Tivoli: edizione 2026 del premio Igino Giordani

L’8 maggio, presso il Convitto Nazionale di Tivoli si è svolta la cerimonia del Premio Igino Giordani 2026, il concorso nato per valorizzare l’eredità del Servo di Dio tiburtino, promotore di dialogo, pace e fraternità.La cerimonia, alla presenza del Vescovo Mauro Parmeggiani, è stata un momento di fraternità, nel segno dell’eredità di Giordani, costruttore di unità e promotore di un dialogo capace di generare pace.l Premio alla Personalità dell’Anno è stato conferito a Sua Eccellenza Monsignor Stefano Russo, Vescovo di Velletri‑Segni e di Frascati, già segretario della CEI e formatosi nel Movimento dei Focolari, per il suo servizio pastorale vissuto nell’attenzione multiculturale e nel dialogo interreligioso, con uno stile fraterno e caritatevole radicato nella spiritualità dell’unità.

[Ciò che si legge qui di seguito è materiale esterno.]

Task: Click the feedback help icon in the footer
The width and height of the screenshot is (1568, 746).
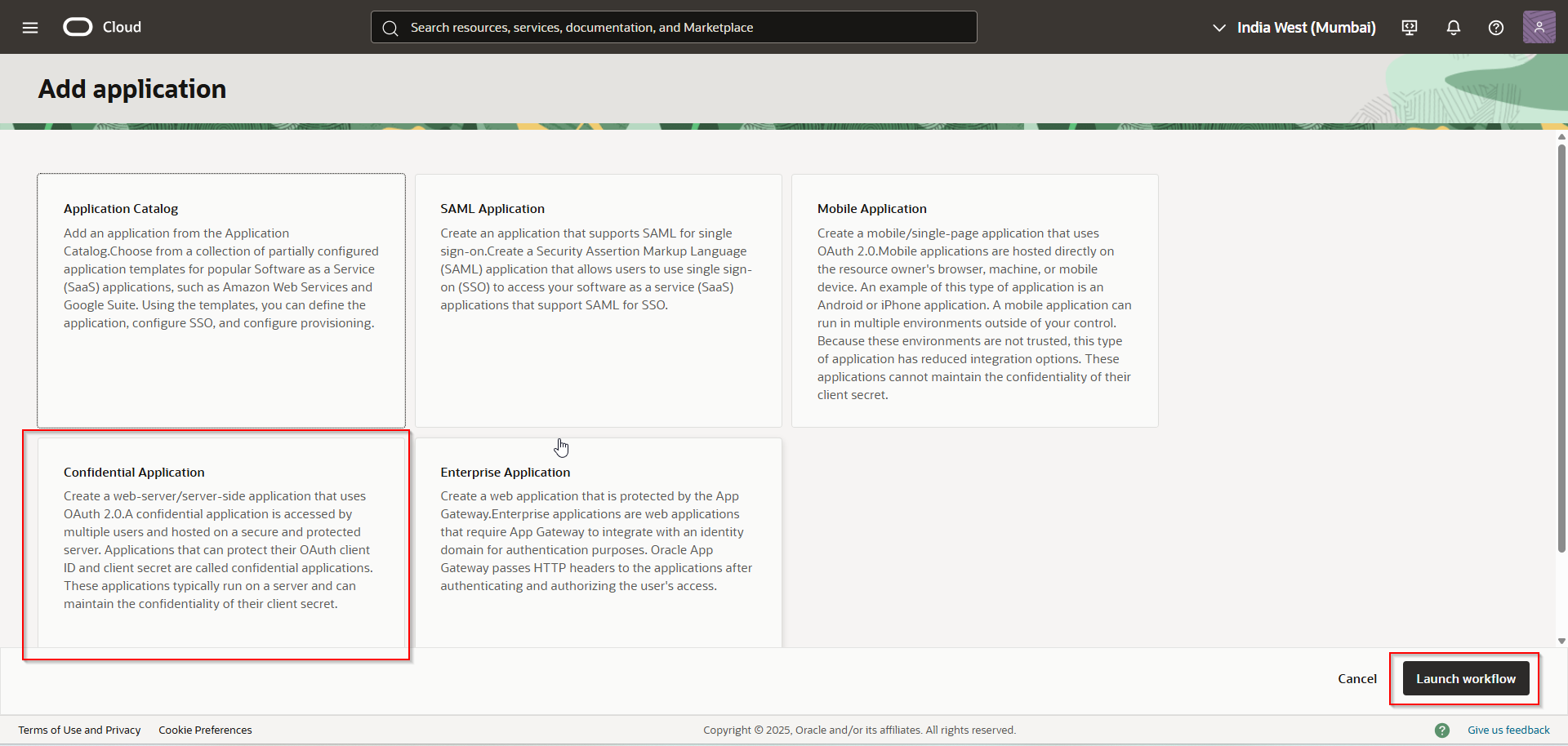Action: click(x=1443, y=730)
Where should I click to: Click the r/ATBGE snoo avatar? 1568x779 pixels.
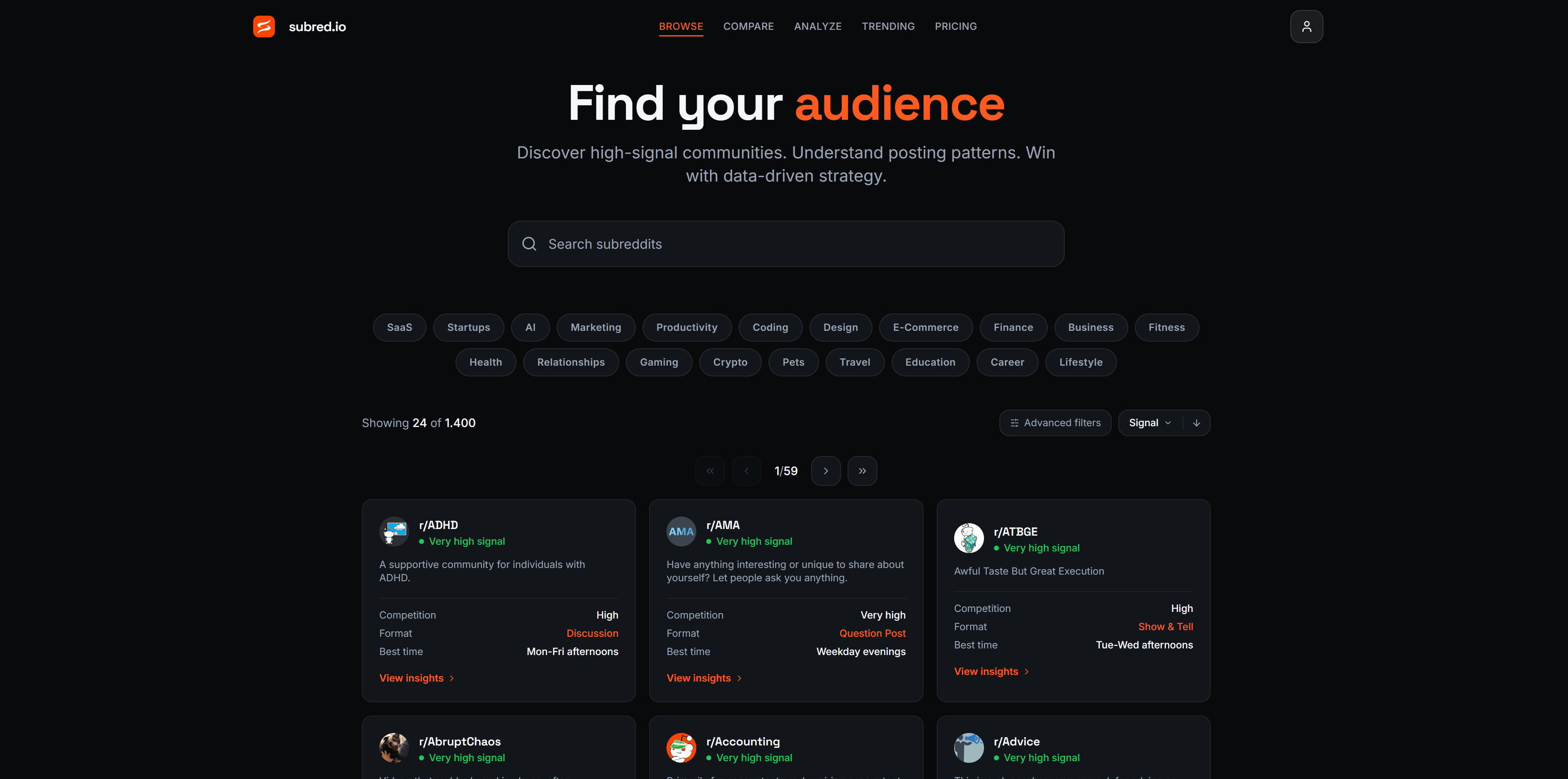click(x=968, y=538)
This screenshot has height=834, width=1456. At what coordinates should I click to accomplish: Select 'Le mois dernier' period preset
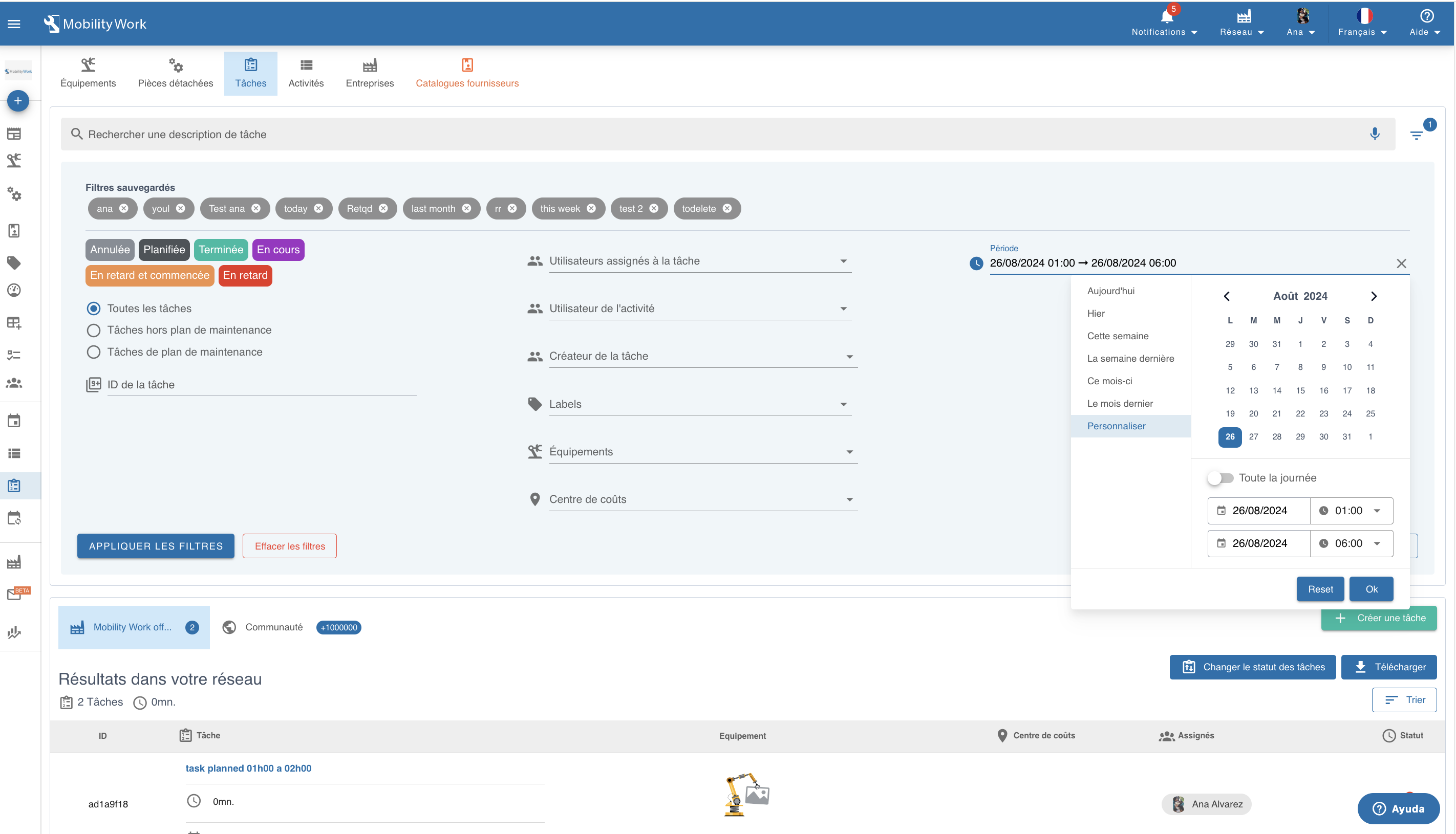[x=1120, y=403]
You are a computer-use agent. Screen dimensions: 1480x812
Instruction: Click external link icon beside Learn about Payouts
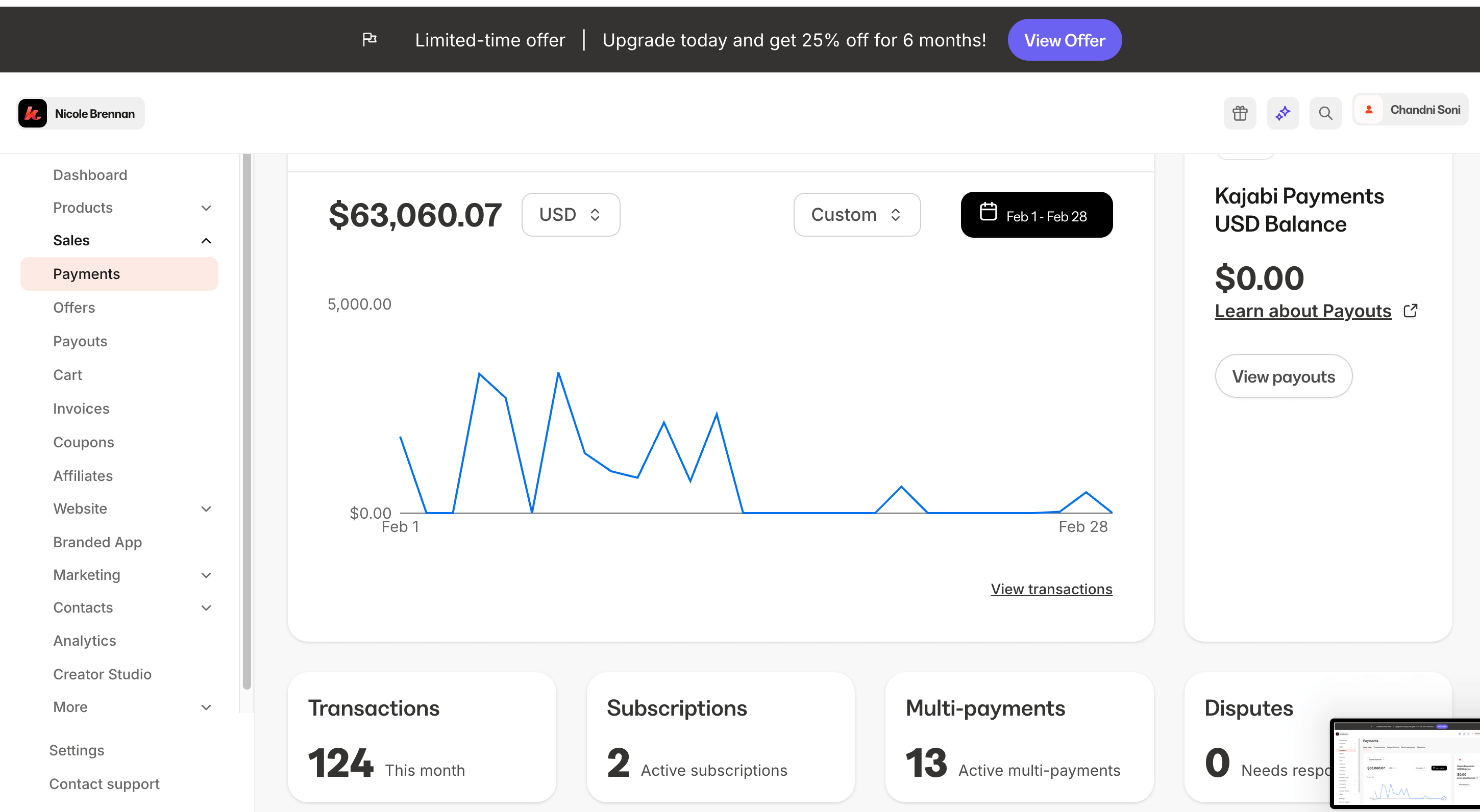pyautogui.click(x=1410, y=311)
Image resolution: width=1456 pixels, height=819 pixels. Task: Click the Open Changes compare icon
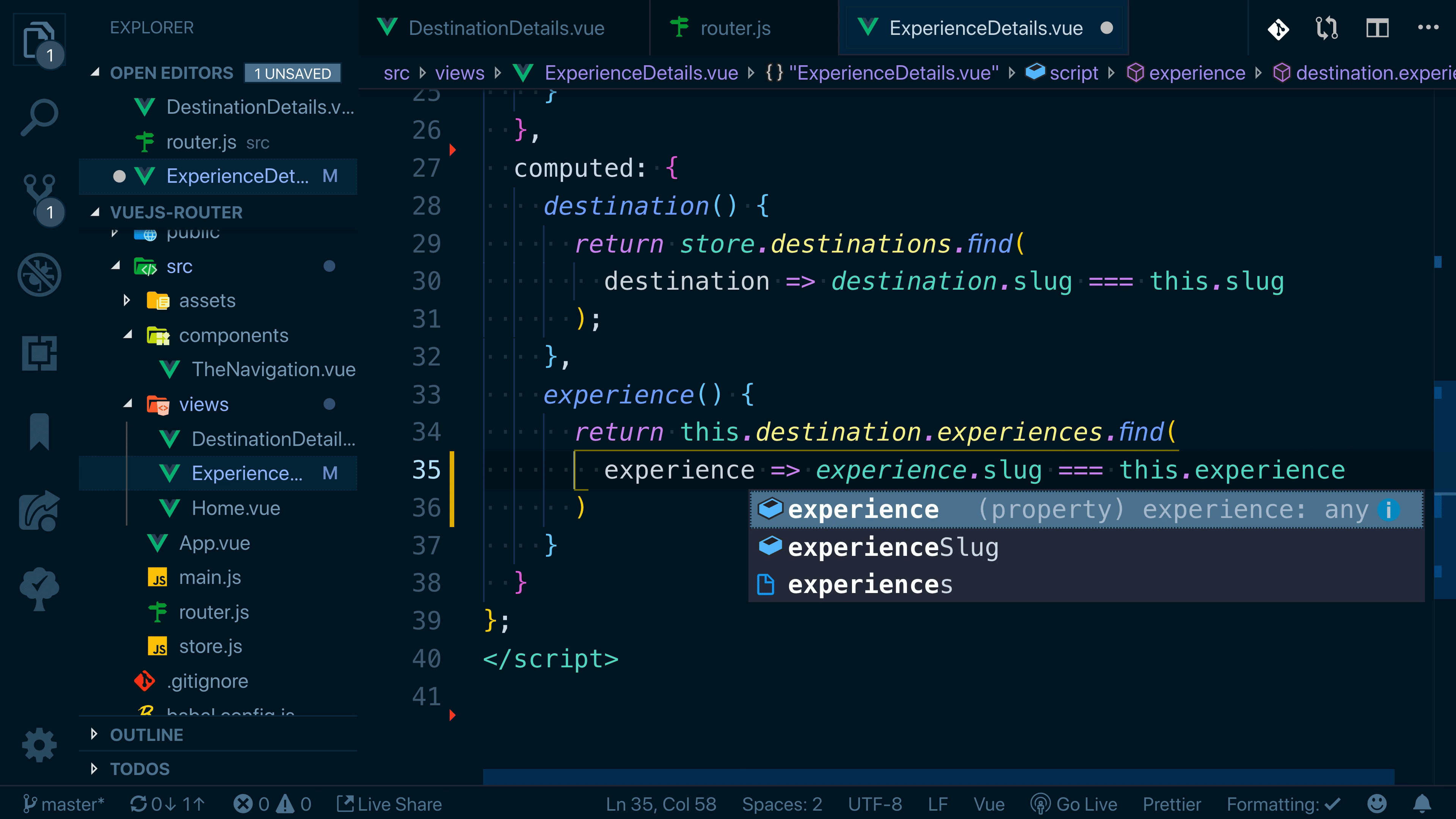point(1327,28)
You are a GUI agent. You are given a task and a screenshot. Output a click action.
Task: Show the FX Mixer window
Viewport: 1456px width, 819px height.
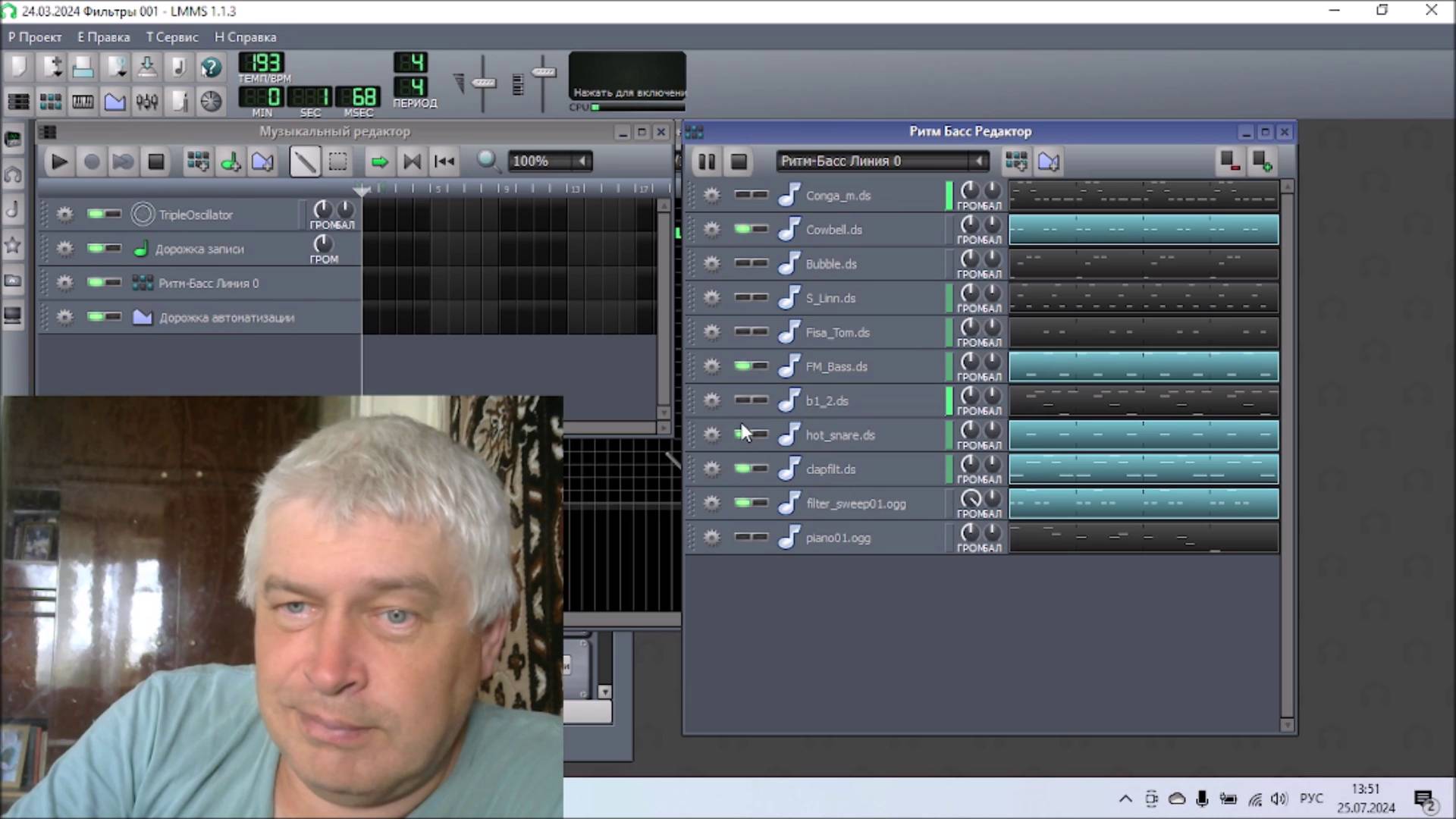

Il premio Igino Giordani, che ha visto la prima edizione nel 1984, venne promosso dall’allora amministrazione comunale, come premio di saggistica, giornalismo e promozione umana. Nella sua prima edizione venne conferito a Chiara Lubich la quale, nel ricordare Giordani a distanza di quattro anni dalla morte mise in risalto con queste parole, cosa era stato Giordani per il Movimento dei Focolari. “Dio lo chiamò ad essere cofondatore di un’opera nuova nella Chiesa alla quale diede un contributo insostituibile negli ultimi 32 anni della sua esistenza”.

Ripreso negli anni 2000 per ricordare e attualizzare la figura di Giordani, venne pensato dall’amministrazione comunale in una duplice veste: con un riconoscimento a carattere nazionale e internazionale a personalità, enti, associazioni che si erano distinte nella promozione umana, sociale e culturale, nella pacifica convivenza, nel dialogo e nel rispetto reciproco e un concorso tra gli alunni delle scuole  del territorio. Nel 2012 il Premio in una veste rinnovata  è stato promosso dalla diocesi di Tivoli , gestito e organizzato in collaborazione con la comunità del Movimento dei Focolari  e il Centro Igino Giordani. Possiamo ricordare alcuni nomi a cui è stato conferito il premio: Rocco Pezzimenti e Paolo Siniscalco, docenti di storia presso prestigiose università, la Caritas Diocesana che in tempo di pandemia ha aiutato tante famiglie e il Consultorio Diocesano Familiaris Consortio che da anni sul territorio tiburtino lavora per costruire il bene comune ed accompagnare tante persone in difficoltà.

E’ interessante ricordare oggi le parole del prof. Paolo Siniscalco, premiato nel 2019 e recentemente scomparso, il quale vedeva in Giordani una delle maggiori personalità che avevano rinsaldato la democrazia cristiana: “Nel 1950 si appella ai valori morali del cristianesimo che avevano segnato le linee essenziali del continente. Li scorge in una prospettiva ecumenica, ossia con la necessaria unità delle chiese cristiane e con l’azione del papato, che avrebbe esercitato la sua autorevolezza sul piano morale e non politico, auspicando che rinascesse, attraverso l’internazionale della Democrazia cristiana, il sogno da lui coltivato fin dalla sua età giovanile: l’unità”.

L’edizione del 2026 ha conferito il premio al Vescovo di Frascati, Monsignor Stefano Russo: è la Diocesi dove Giordani ha vissuto gli ultimi anni della propria esistenza e dove è iniziato il processo di beatificazione.

Il tema scelto per l’edizione del 2026 è tratto dal libro: Pionieri cristiani della democrazia volume pubblicato nel 1945. Scrive Giordani: L’amore è reclamato dall’origine dall’unico Padre, che crea fratelli gli uomini, i figli dello stesso Padre sono, perché fratelli, uguali. Non esistono figli e figliastri. Una società cristiana non può tollerare un sistema di caste, una discriminazione di razze, una gerarchizzazione di popoli . L’edizione 2026 dunque  – promossa dal Centro Igino Giordani, dal Movimento dei Focolari e dalla Diocesi di Tivoli e Palestrina – ha avuto come tema il “dialogo multiculturale: essere fratelli nella diversità”, in continuità con quello del 2022, “la Pace”  e quello del 2024, “La fratellanza universale” . Amore, solidarietà, uguaglianza, tra persone anche di culture diverse: un argomento di una  attualità sconvolgente. Con questa sollecitazione le scuole hanno elaborato interessanti lavori di vario genere, personali e collettivi, che sono stati selezionati e premiati durante la cerimonia dell’8 maggio.